In vitro analysis showed that treatment with DTX_PLGA was more effective in inducing TUBO and 4T1 cytotoxicity than docetaxel alone, whereas the empty PLGA exhibited no toxic effects. This result shows that the observed pharmacological effect is not related to the NPs’ structure, confirming the biocompatibility and nontoxicity of this polymer. Similar results were obtained in human MCF-7 and MDA-MB-231 BC cells using docetaxel-loaded PLGA containing d-α-tocopherol polyethylene glycol 1000 succinate (TPGS) as a surfactant [
66], while other studies did not show significant differences in the viability of MDA-MB-231 cells treated with either free docetaxel or rod-shaped docetaxel-loaded PLGA-NPs, suggesting that PLGA efficacy can vary according to the NP formulation [
28].
Altogether, the nice docetaxel entrapment and the successful delivery achieved by the NPs persuaded us to proceed with their in vivo administration. For this purpose, we used BALB/c female mice that received orthotopic 4T1 injections to induce the development of TNBC. MR images revealed good accumulation of PLGA-NPs at the lesion site, owing to the EPR effect. As expected, the presence of the RGD moiety enhanced tumor accumulation of the PLGA nanocarriers, especially in the first hours after injection. Interestingly, data in the literature indicate that RGD-mediated targeting leads to a peak in NP accumulation approximately 3–6 h after injection, as we previously demonstrated using an RGD-based optical imaging probe [
34]. Accumulation was also confirmed by ICP-MS, strengthening our assumption of using PLGA-NPs to help the drug selectively localize at the tumor site, with the aim of reducing drug doses and, hence, unwanted effects on distal organs. Indeed, α
vβ
3 integrin is not only overexpressed in BC cells but also in the tumor endothelium [
72]. RGD_PLGA-NPs may, thus, extravasate more effectively than untargeted PLGA-NPs, and enter the tumor owing to the enhanced permeability and retention effect. This increased accumulation in the tumor allows the RGD peptide to bind to α
vβ
3 integrins expressed in BC cells, inducing their cellular uptake and drug delivery.

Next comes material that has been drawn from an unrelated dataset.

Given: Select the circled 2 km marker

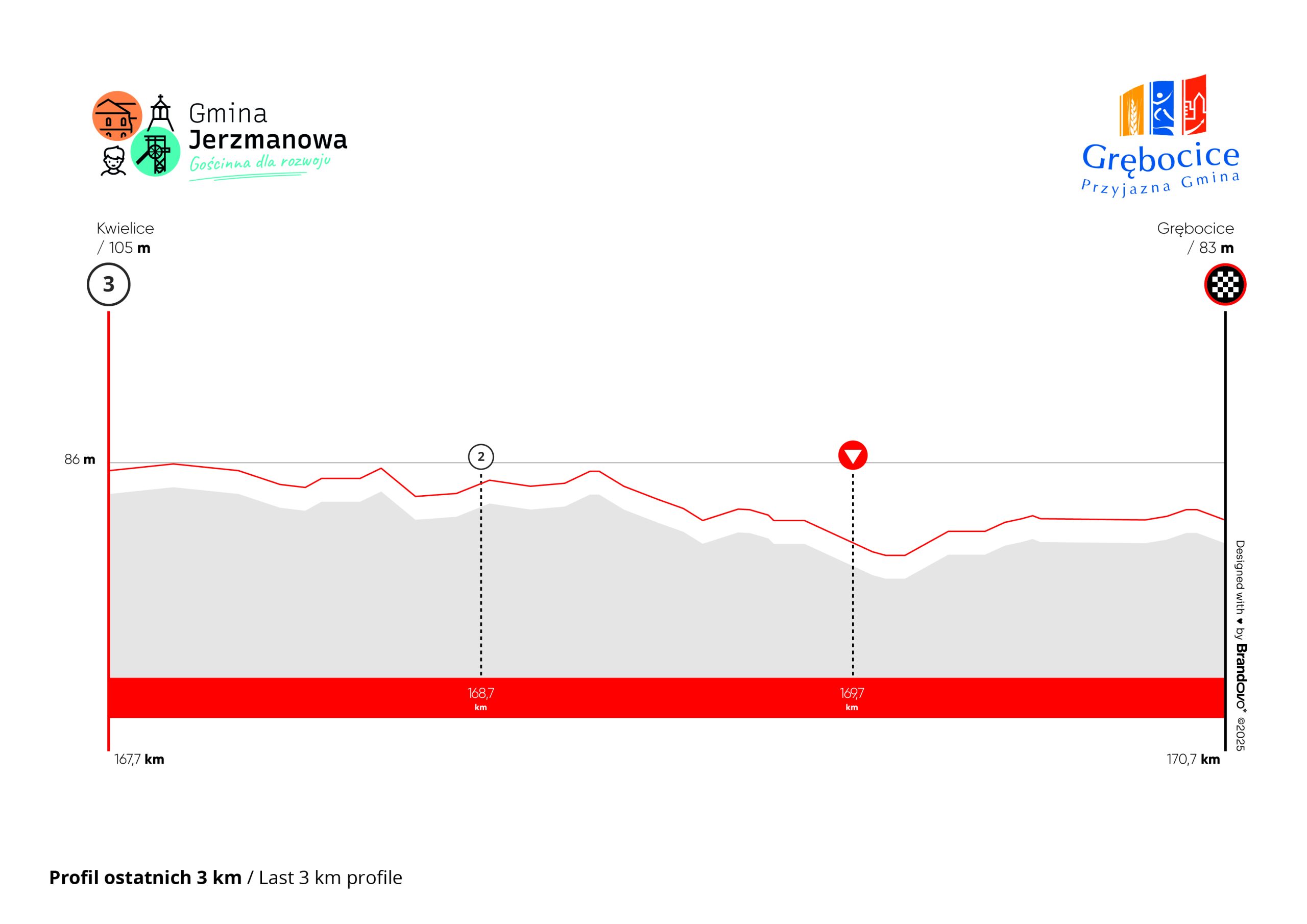Looking at the screenshot, I should 481,456.
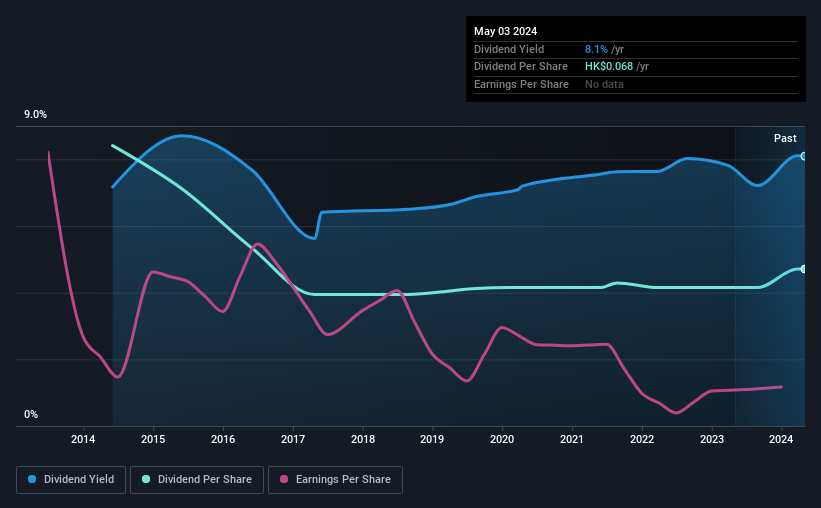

Through therapeutic experiments in this BC murine model, carried out by administering Ctrl_PLGA or RGD_PLGA five times over a 2-week period, for a total dose of 25 mg/kg of docetaxel per mouse, we demonstrated an increased therapeutic efficacy of Ctrl_PLGA with respect to free docetaxel, and even higher improvements were obtained with RGD_PLGA. Indeed, tumors from mice treated with RGD_PLGA underwent enhanced growth reduction and appeared shrunken and less necrotized. Notably, free docetaxel did not significantly impair tumor growth, in accordance with previous studies reporting no effects of treatment of 4T1-tumor-bearing mice with similar doses of docetaxel [
61,
62]. To obtain an anticancer effect in this tumor model, higher doses of free docetaxel should be used, which increases the probability of developing side effects [
73,
74]. Finally, we monitored cardiac parameters (EF% and CO) to check heart-related side effects of the treatment, demonstrating that the entrapment of Docetaxel in the PLGA was significantly less harmful to cardiac function.
Summing up, the obtained results demonstrated that RGD_PLGA-NPs are stable and nontoxic nanocarriers, endowed with higher efficiency in hindering cancer cell viability compared to untargeted PLGA and to free Docetaxel. Thus, exploitation of the RGD-targeting system was a winning choice throughout the entire set of experiments, significantly improving drug delivery. Notably, the administration of Docetaxel encapsulated into NPs reduced its deposition in distal organs (e.g., heart), consequently lowering the side effects. These promising data suggest that PLGA-NPs have great potential for use in BC therapies.